WSGI [1] is not a server, a python module, a framework, an API or any kind of software. It is simply an interface specification that defines how a server and application communicate. Both server and application sides are specified in PEP 3333. If an application (or framework or toolkit) is written to the WSGI specification, it will run on any server written to that specification.
WSGI applications (meaning WSGI-compliant applications) can be stacked. Those in the middle of the stack are called middleware and must implement both sides of the WSGI interface: application and server. For the application on top of it, it behaves as a server, and for the application (or server) bellow it, it behaves as an application.
A WSGI server (meaning WSGI compliant) only receives the request from the client, passes it to the application, and then sends the response returned by the application back to the client.

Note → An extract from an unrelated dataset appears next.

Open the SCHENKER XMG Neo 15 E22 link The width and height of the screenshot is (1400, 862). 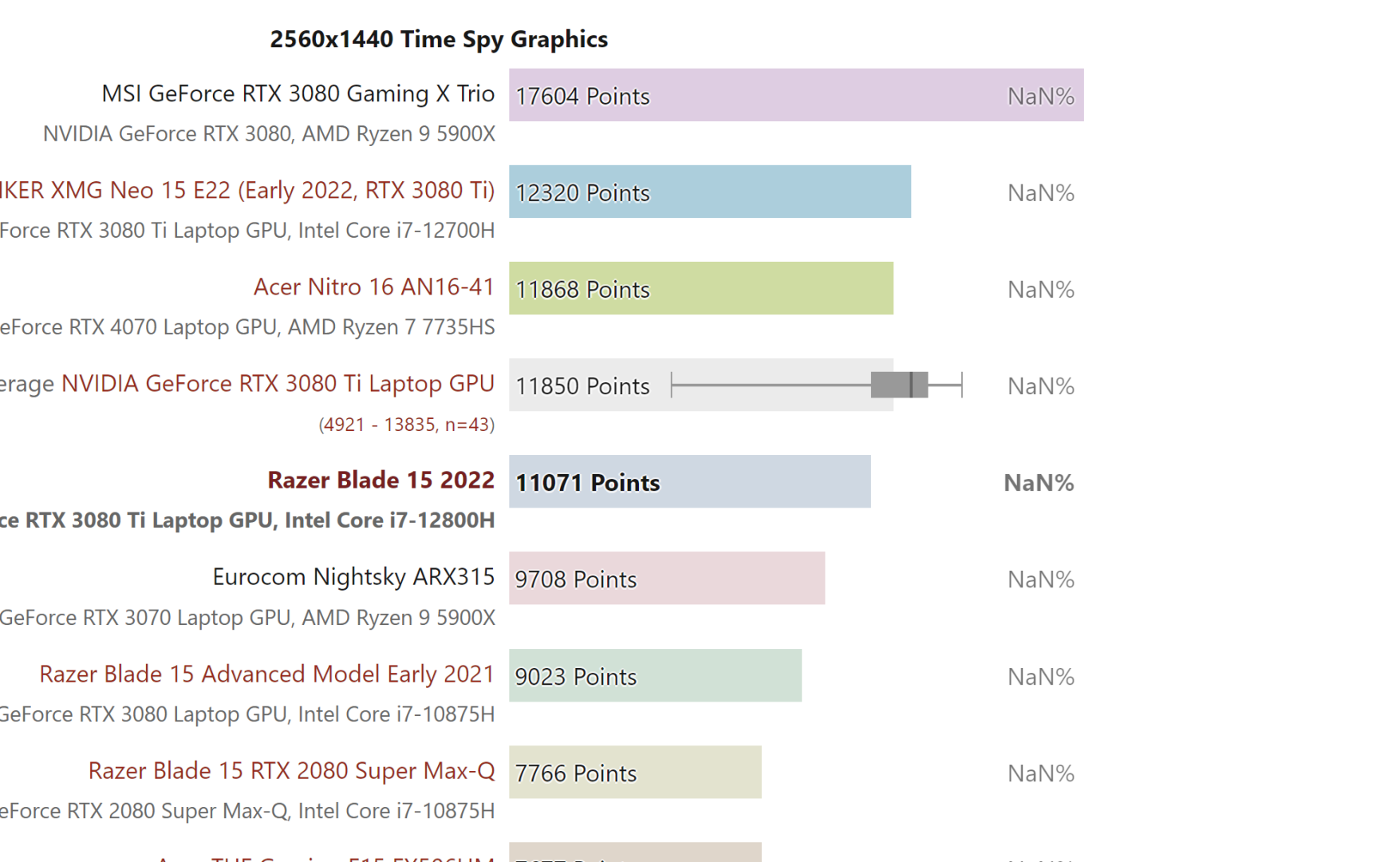(x=247, y=191)
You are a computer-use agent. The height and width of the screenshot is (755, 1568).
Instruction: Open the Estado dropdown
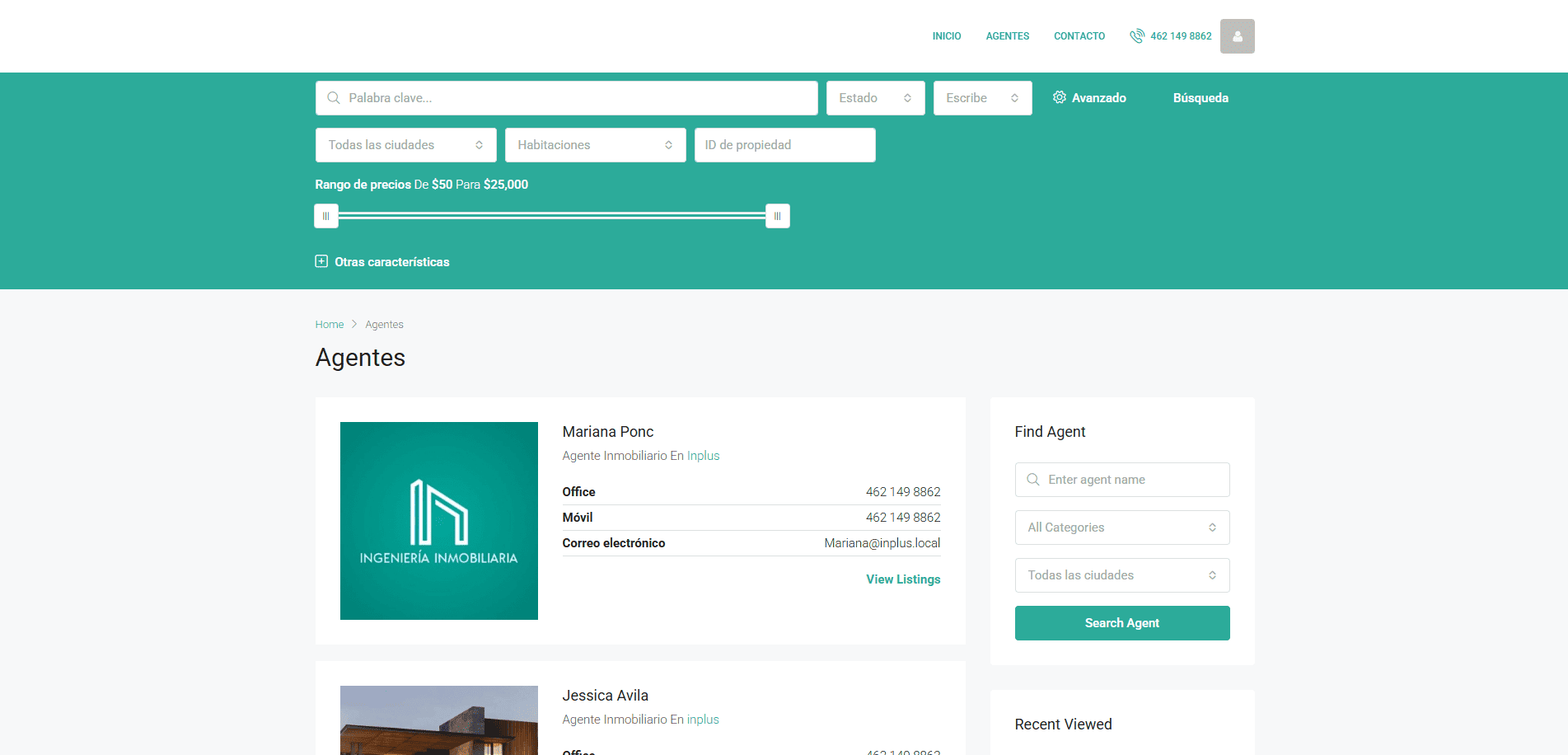point(875,98)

It does nothing else. All the gory details must be supplied by the application or middleware.
It is not necessary to learn the WSGI spec to build applications on top of frameworks or toolkits. Howerver, to use middleware, one must have a basic understanding of how to stack it with the application or framework, unless it is already integrated into the framework or the framework provides some kind of wrapper to integrate components that are not.
Python comes with wsgiref.simple_server, which will be used in this tutorial. For production code, use an industry-proven standard such as Apache with mod_wsgi.
All the code in this tutorial is low-level and serves the sole purpose of demonstrating the WSGI specification in action. It is not intended for real-world use. For production code, stick to toolkits, frameworks and middleware.